DATA FOR REVIEW START

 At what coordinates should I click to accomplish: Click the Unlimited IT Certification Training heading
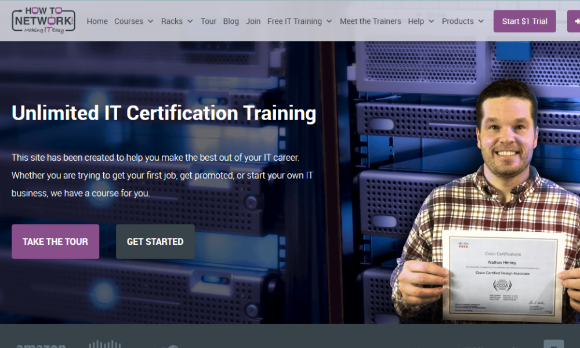(x=164, y=113)
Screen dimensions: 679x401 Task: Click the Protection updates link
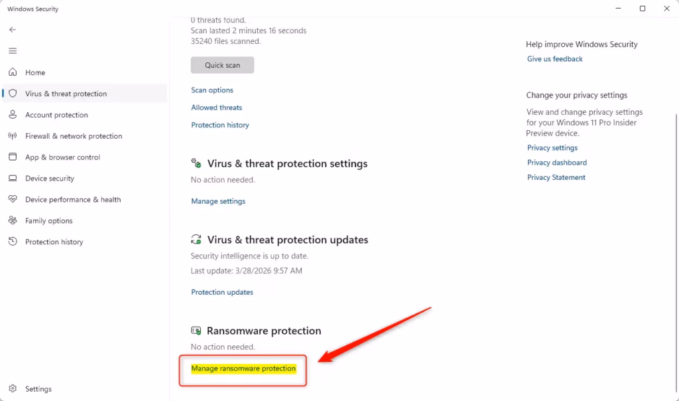222,292
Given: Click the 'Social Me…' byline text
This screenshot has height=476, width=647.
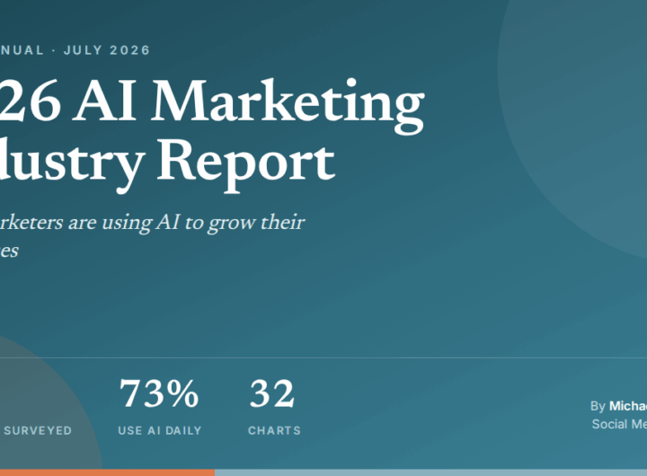Looking at the screenshot, I should coord(619,424).
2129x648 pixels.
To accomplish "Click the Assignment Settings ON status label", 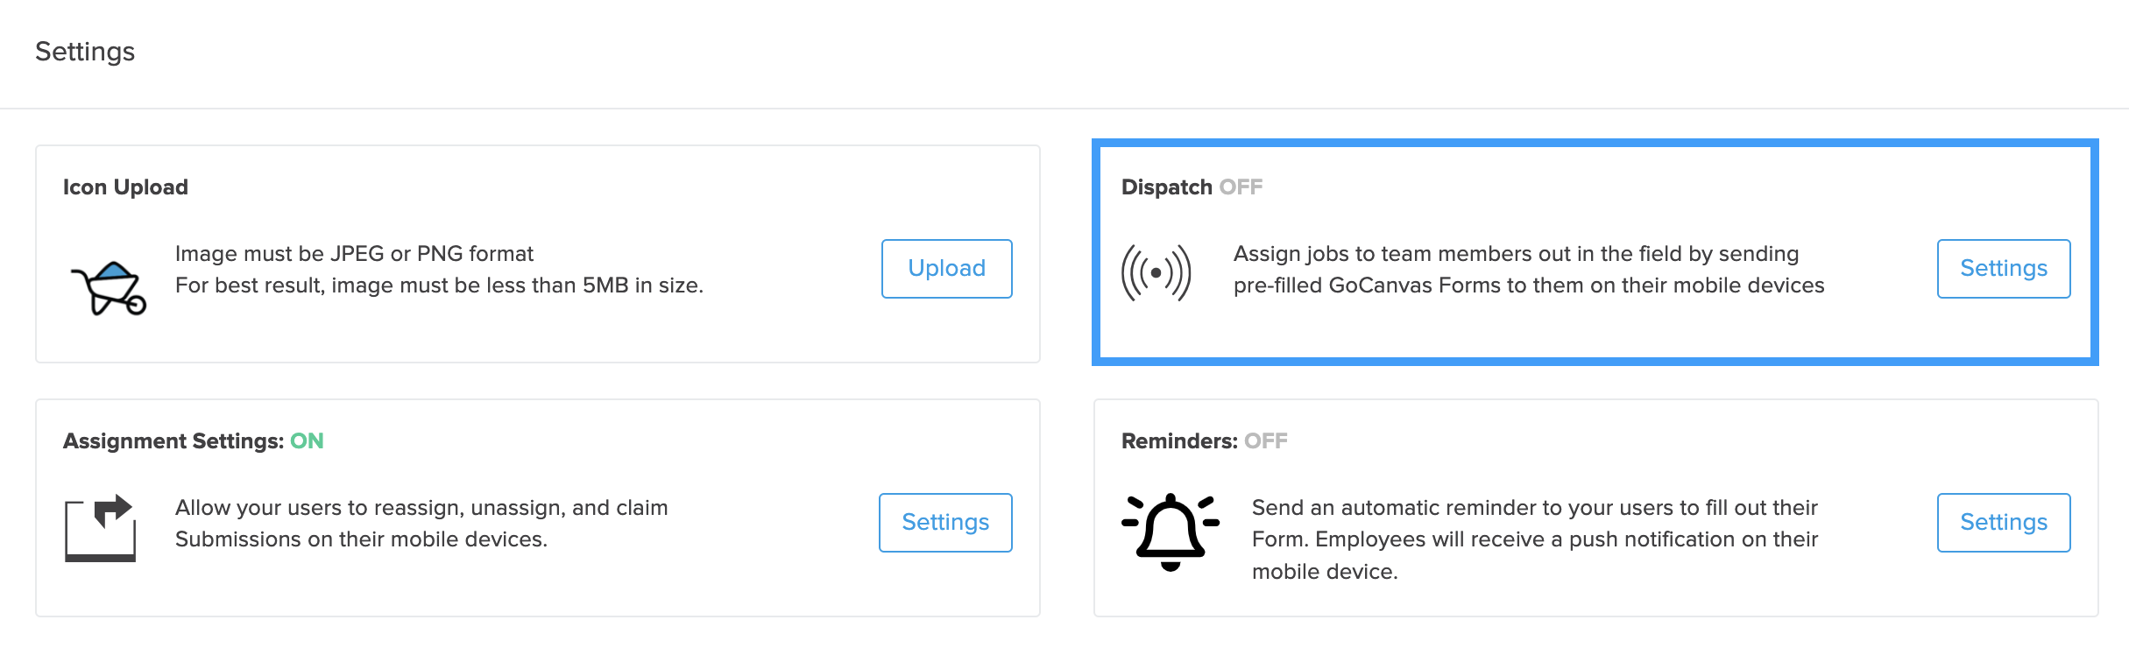I will [x=307, y=441].
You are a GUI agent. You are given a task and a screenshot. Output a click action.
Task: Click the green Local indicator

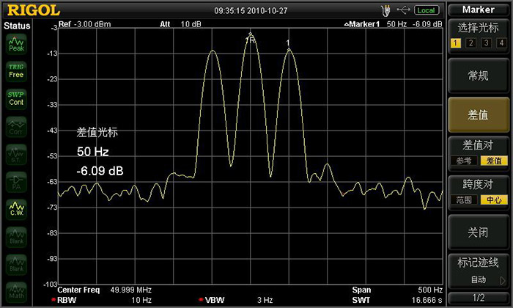(426, 10)
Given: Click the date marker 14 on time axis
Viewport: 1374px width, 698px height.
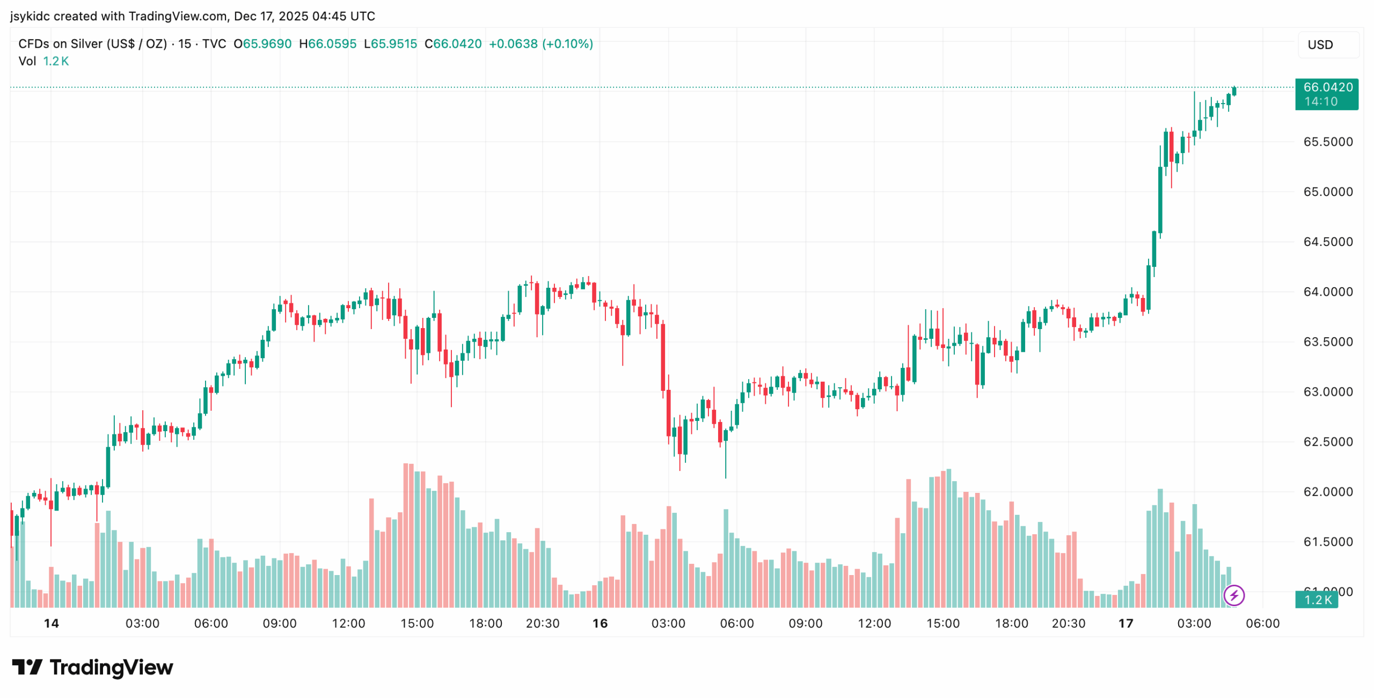Looking at the screenshot, I should [x=51, y=623].
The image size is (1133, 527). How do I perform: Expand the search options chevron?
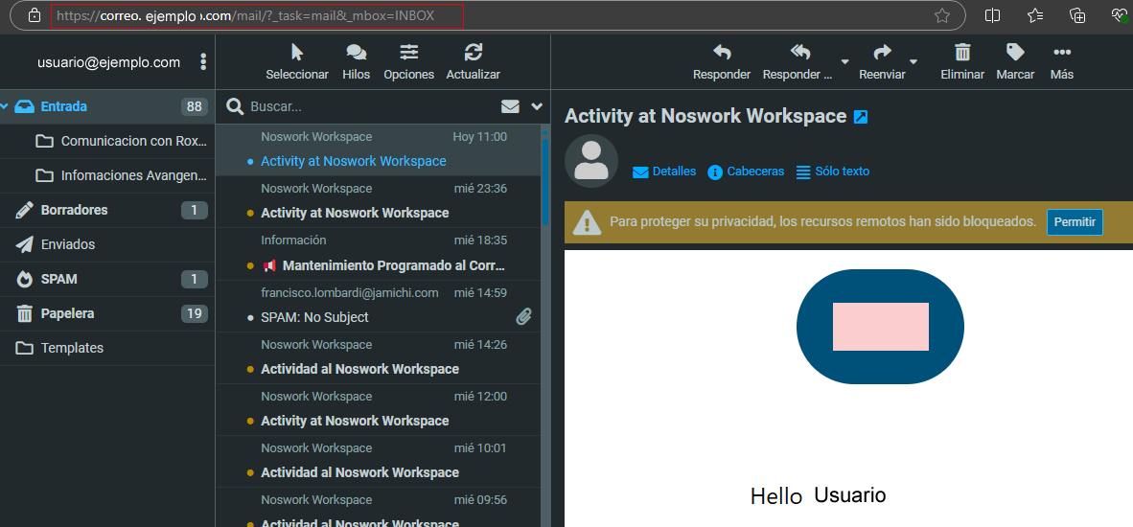click(537, 106)
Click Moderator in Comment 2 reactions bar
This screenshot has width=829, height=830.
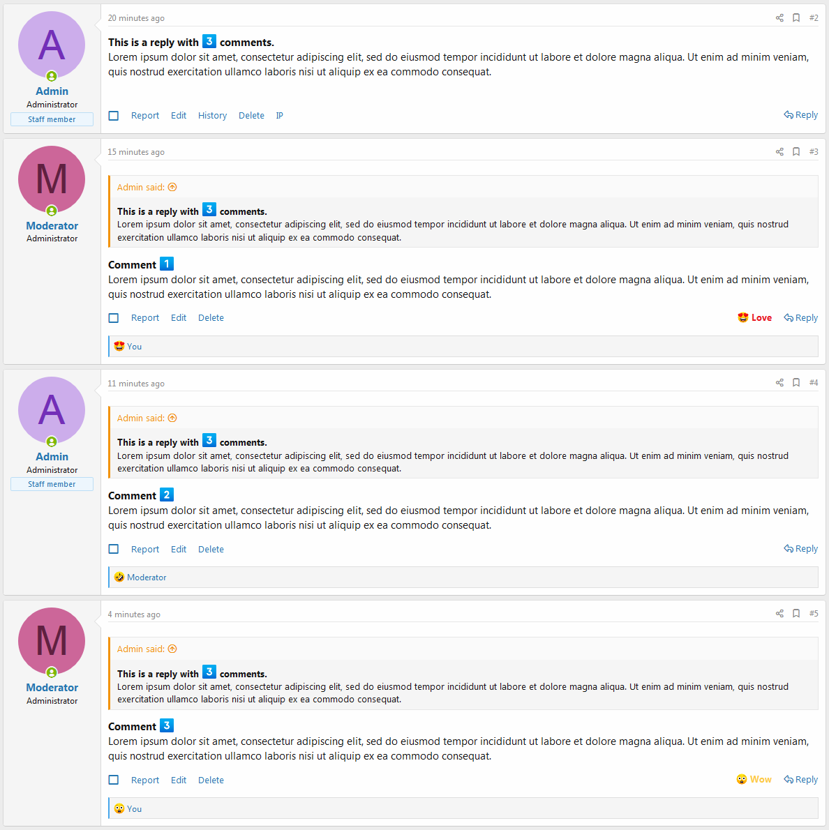point(147,578)
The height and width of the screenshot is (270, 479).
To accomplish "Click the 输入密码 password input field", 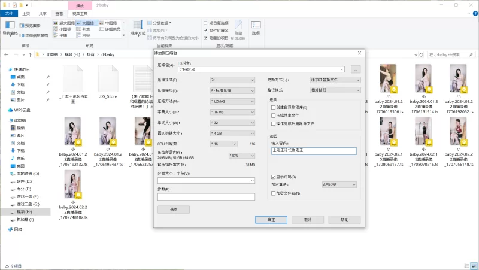I will point(313,151).
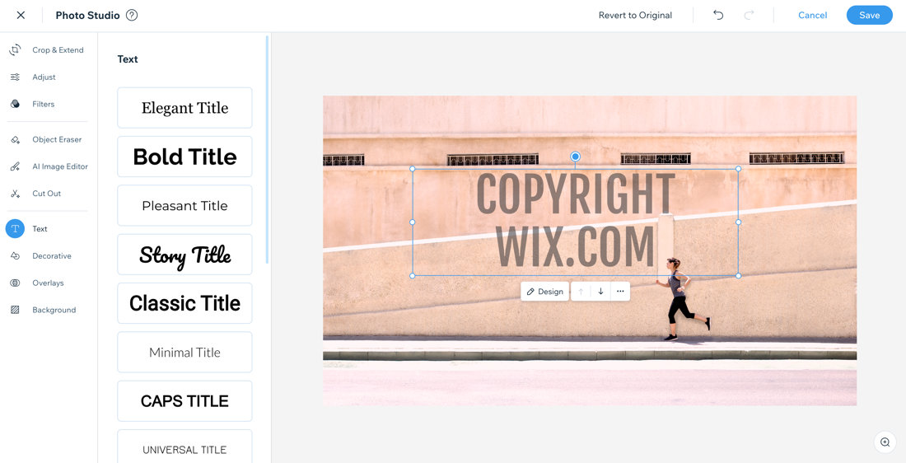Click the zoom magnifier button

885,442
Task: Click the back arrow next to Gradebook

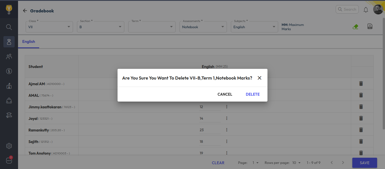Action: [25, 11]
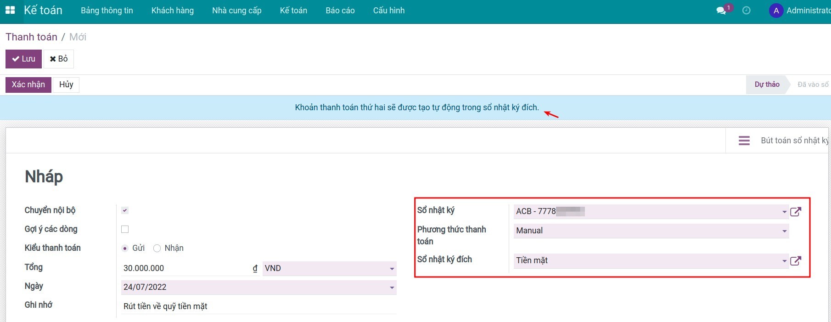Open the Nhà cung cấp menu
The height and width of the screenshot is (322, 831).
click(236, 11)
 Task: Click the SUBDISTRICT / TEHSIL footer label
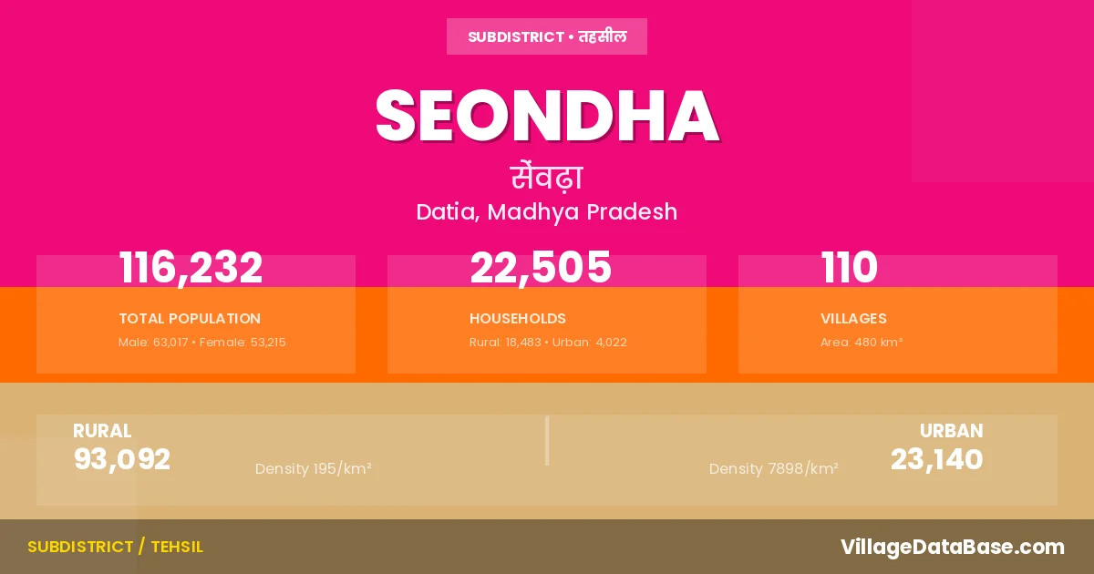pos(115,547)
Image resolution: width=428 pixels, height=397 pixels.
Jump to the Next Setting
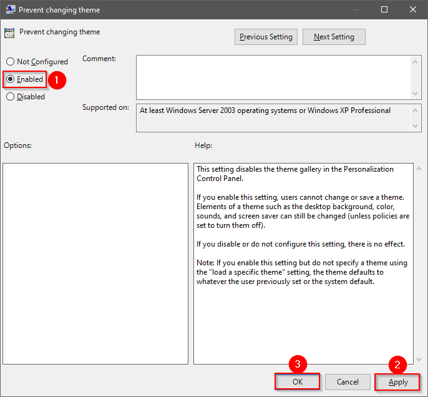pos(334,37)
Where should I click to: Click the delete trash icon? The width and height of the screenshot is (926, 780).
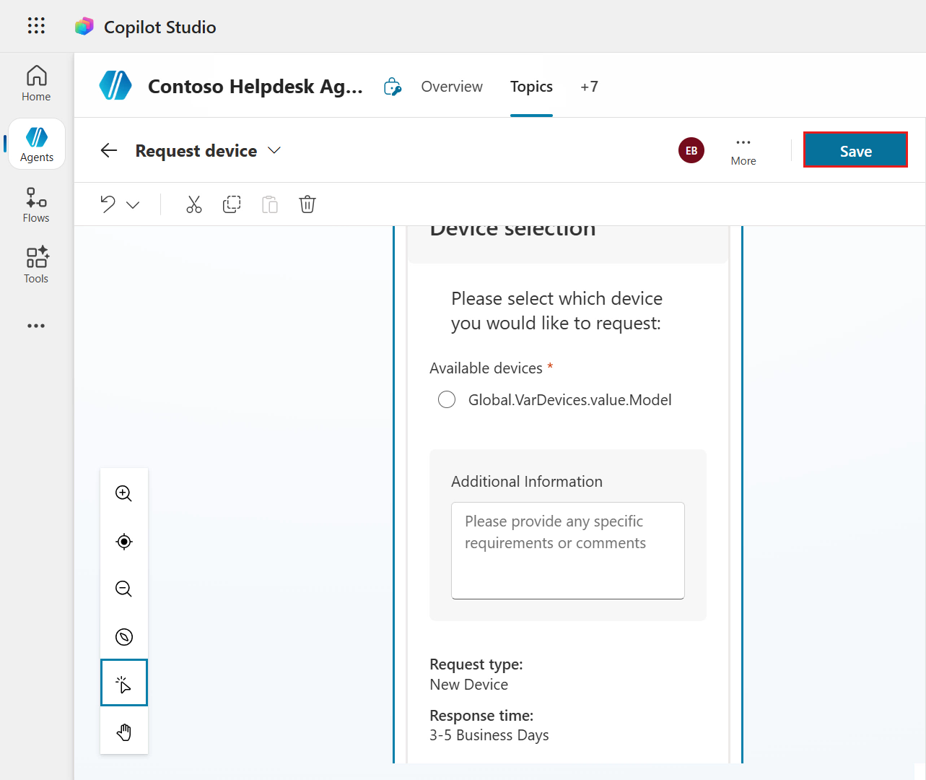(307, 204)
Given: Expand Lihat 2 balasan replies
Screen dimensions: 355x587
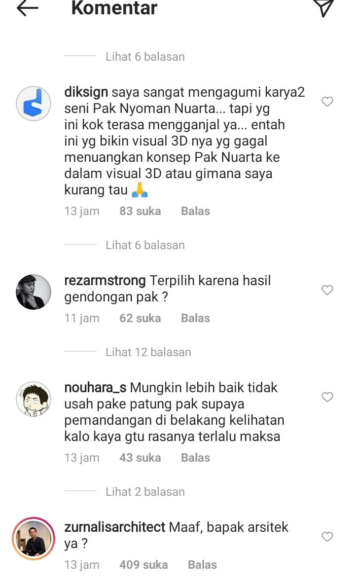Looking at the screenshot, I should (145, 491).
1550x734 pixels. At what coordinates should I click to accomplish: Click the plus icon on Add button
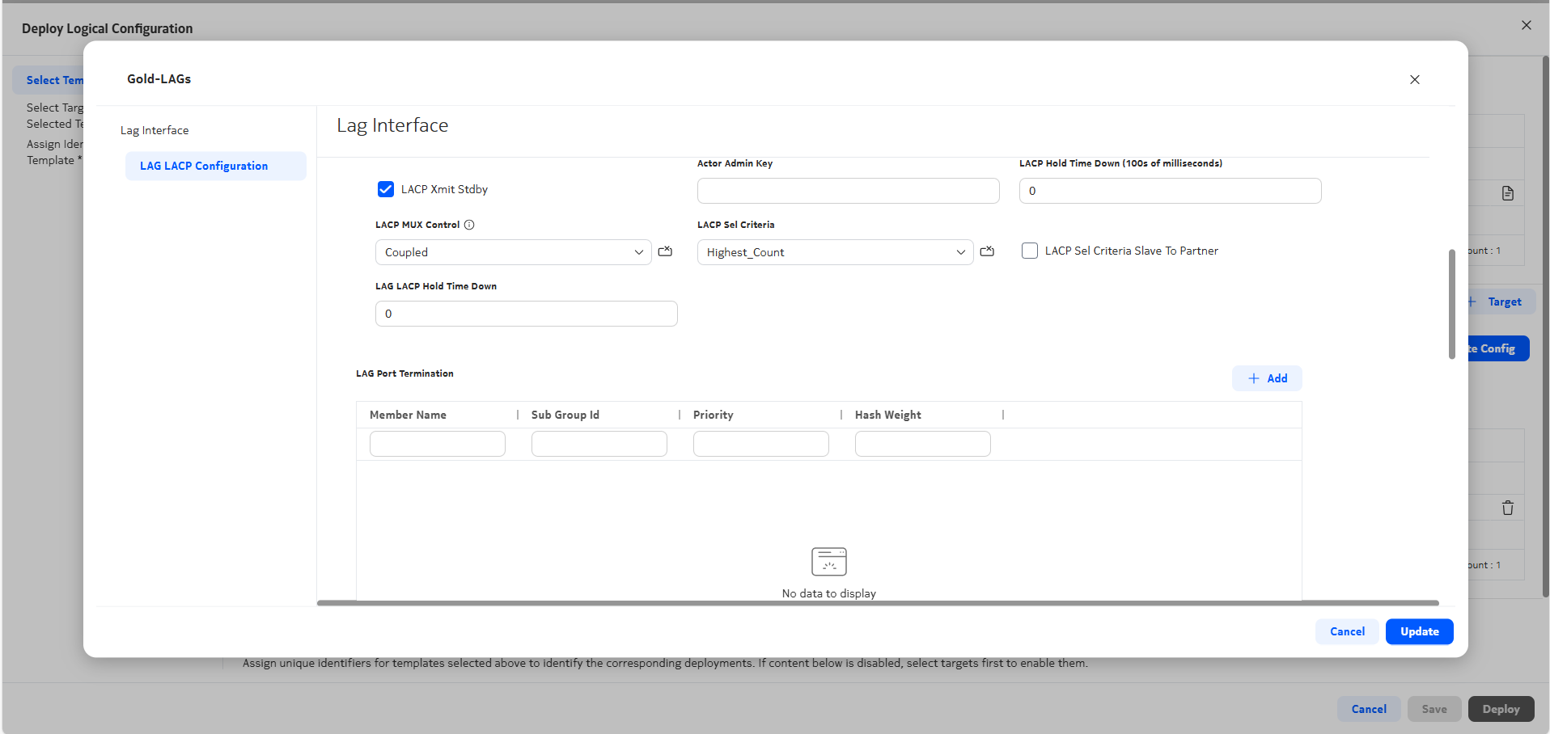(1253, 378)
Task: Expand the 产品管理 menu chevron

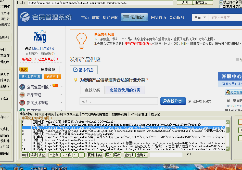Action: click(61, 94)
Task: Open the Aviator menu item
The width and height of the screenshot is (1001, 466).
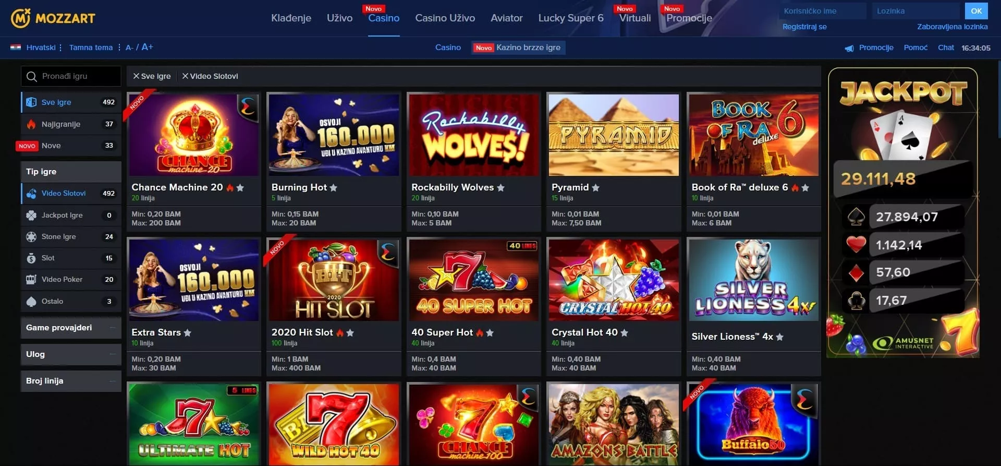Action: (x=506, y=18)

DATA FOR REVIEW END

_DIRECTIONS_
A word-for-word copy of the lines from the one with "Task: Click the back arrow next to Gradebook" through the last line of the data above is required, with both end lines included and no pictures.

_COMPLETED TASK_
Task: Click the back arrow next to Gradebook

Action: [25, 11]
Open the Nhà cung cấp menu
The height and width of the screenshot is (322, 831).
click(236, 11)
 Task: Click the SUBDISTRICT / TEHSIL footer label
pos(115,547)
Image resolution: width=428 pixels, height=397 pixels.
Jump to the Next Setting
pos(334,37)
Where should I click to: Click the delete trash icon? The width and height of the screenshot is (926, 780).
(307, 204)
Given: Expand Lihat 2 balasan replies
Screen dimensions: 355x587
Looking at the screenshot, I should (145, 491).
1550x734 pixels. At what coordinates should I click to accomplish: Click the plus icon on Add button
(1253, 378)
Task: Expand the 产品管理 menu chevron

Action: click(61, 94)
Task: Open the Aviator menu item
The width and height of the screenshot is (1001, 466).
Action: (x=506, y=18)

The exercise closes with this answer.